Sunday, June 15, 2014

Runaway

It's rather impressive that Seth McFarland had a joke that would have been offensive at ANY time in the last 200 years. Or certainly at any reasonable setting for his Old West tale.

Because certainly Mr. McFarland is concerned his jokes aren't historically correct.

(Sure, the campfire scene in Blazing Saddles was impolite and not acceptable for children, but not offensive in the same way. Incidentally, Googling those two words ("Campfire Scene") yields mostly Blazing Saddles results.)

More of a setup than a joke (and evidently used more than it could really support), there is a town fair shooting gallery that shows runaway slaves as targets. Even without checking on when the film is actually set, it has to be in the 19th century. While there may have been pioneers in the area before 1800, this is when the West really came into being. In any case,  the "joke" would have been problematic in many areas.

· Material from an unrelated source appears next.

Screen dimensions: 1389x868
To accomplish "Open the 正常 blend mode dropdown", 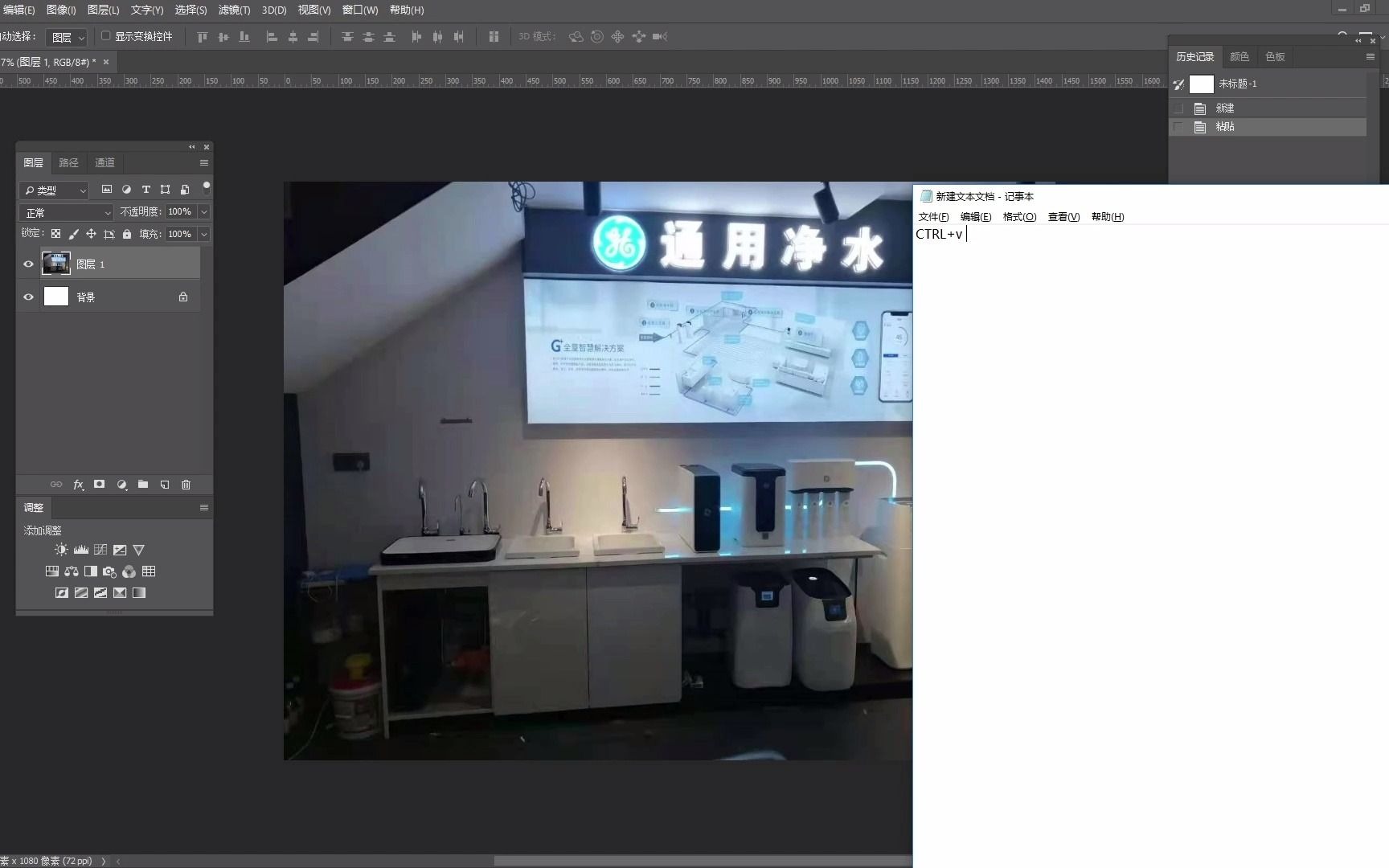I will point(65,212).
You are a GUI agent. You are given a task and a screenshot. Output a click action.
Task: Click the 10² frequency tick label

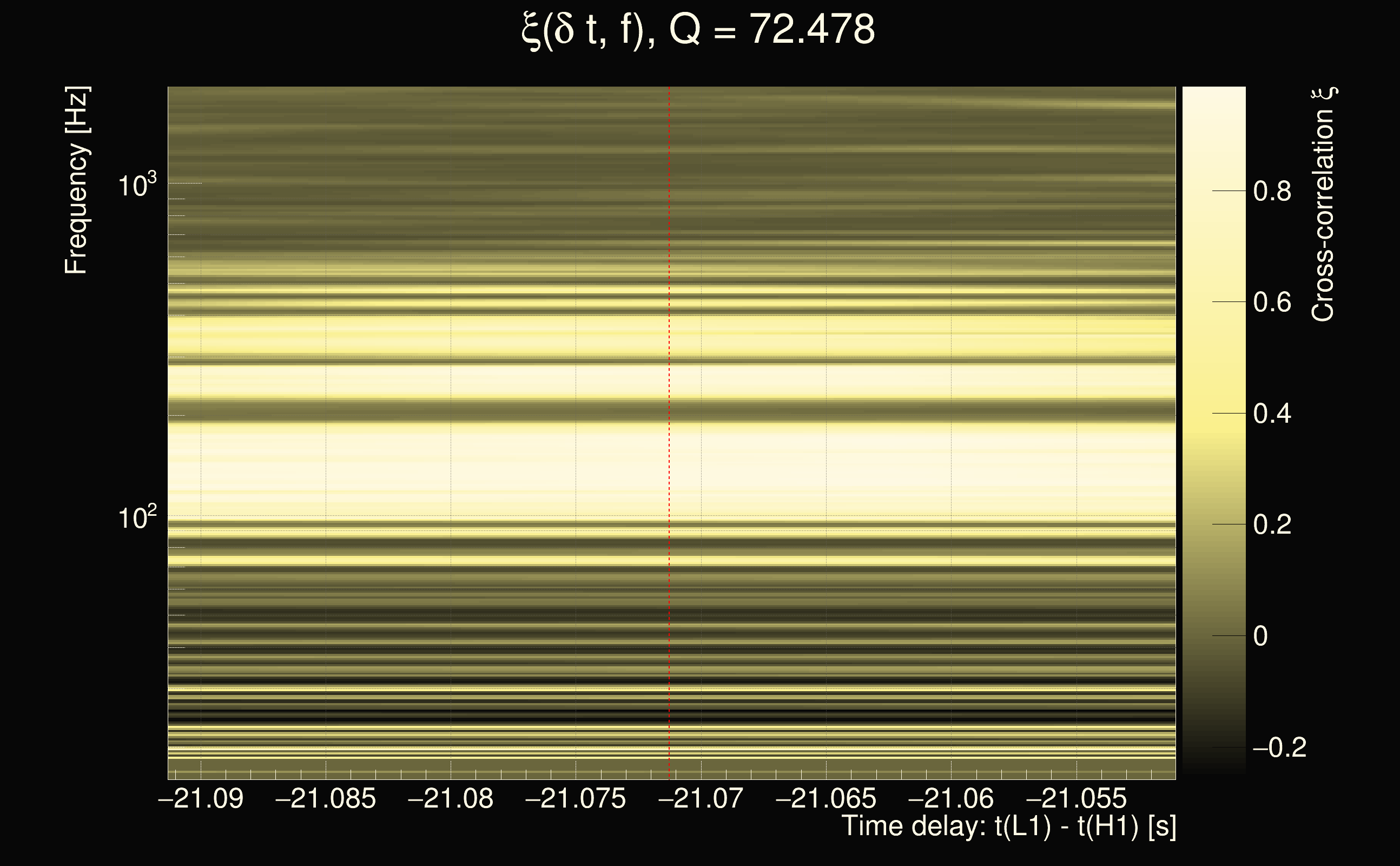(137, 518)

Considering the outcome of a war that killed more Americans than any other - and by far the highest as a percentage of population - it would have been in bad taste certainly from Good Friday 1865, and probably as early as April 12, 1861. Even when the Awakening began around the 1880s and the Lost Cause narrative began taking hold, to ascribe such barbaric motives to that Holy Cause might have been unpalatable even in the South. (Plus it would have tainted that narrative's concept of slavery as a benign institution.)

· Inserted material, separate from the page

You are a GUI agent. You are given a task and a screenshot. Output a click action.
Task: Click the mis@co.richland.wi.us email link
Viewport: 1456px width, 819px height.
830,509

Even before the start of the American Civil War, slavery was a subject that most of the country didn't have a sense of humor about. There were Southerners who considered it part of the heritage, abolitionists who thought it ungodly, and everyone else who could see where the debate was going to end up and not necessarily in a hurry to push it there. One can easily imagine John Brown showing up to do what Django does here. After the passage of the Fugitive Slave Act of 1850,  helping runaways became a badge of honor in much of the North.  And before that, while constitutionally required, there was no particular advantage to interfering with fugitive slaves. Which means the reference really only makes sense in slave states before 1850.

Actually, it's set in Arizona in 1882, so it really makes no sense at all. Slavery hadn't existed for 17 years. Even Doc Brown is three years too early.